How people behave and what they do online is different from how they behave and what they do in the real world. This should come as a shock to no one, as this phenomenon has been around for at least a generation. This applies to social media trolls in particular, but it may also apply to those who engage in any sort of digital crime.
The Online Disinhibition Effect was put forth by John Suler.
In his 2015 book, “The Dark Net,” author Jamie Bartlett describes and defines this phenomenon.
“[It’s] the idea that a screen allows you to disassociate your real self from your online behavior, to create fictious identities and alternative realities, in which social restrictions, responsibilities and norms do not apply: as if the online space is somehow separate and different.”
When it comes to trolling and other forms of cyberbullying, for example, some people say and do things that they would never consider the in the real world, yet their online behavior may be described as “mean,” “nasty,” or “abusive.”
Formulated in 2001, Suler’s Online Disinhibition Effect “allow[s] users of the internet to ignore the social rules and norms at play offline.”
Again, this applies to a range of behaviors, including watching pornography, trolling and online talking, and engaging in outright illicit activities.

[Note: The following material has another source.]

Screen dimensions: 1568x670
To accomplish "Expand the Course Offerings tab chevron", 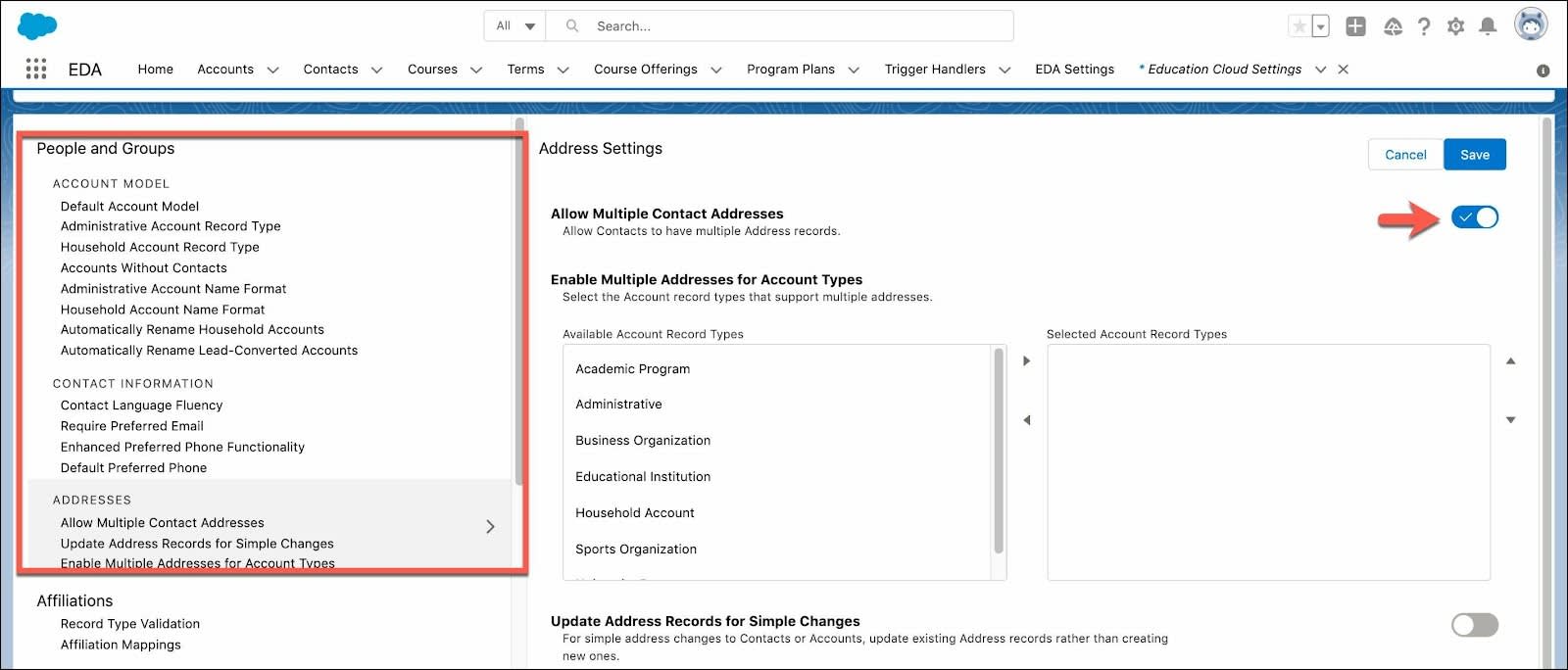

“[Suler] argues that because we don’t know or see the people we are speaking to (and they don’t know or see us), because communication is instant, seemingly without rules or accountability, and because it all takes places in what feels like an alternative reality, we do things we wouldn’t in real life. Suler calls it ‘toxic disinhibition,’” writes Bartlett.
The Online Disinhibition Effect is not only a psychological effect – it has real world consequences. In the case of trolling and cyberbullying, there have been a few documented cases of teens committing suicide because of online bullying. Other examples, such as buying drugs on the dark web, can also aid in destroying families and communities.
Regardless of the behavior, individuals need to remain aware of the Online Disinhibition Effect, as their online behavior may veer drastically from their real-world selves. Who we are online and offline are the same person, but the Online Disinhibition Effect makes it appear differently. Finally, as the world becomes ever more connected to The Internet of Things (IoT), more and more of our lives are taking place online, and the Online Disinhibition Effect will surely follow us there.
Bartlett, J. (2015). The dark net: inside the digital underworld. Melville House. London, UK.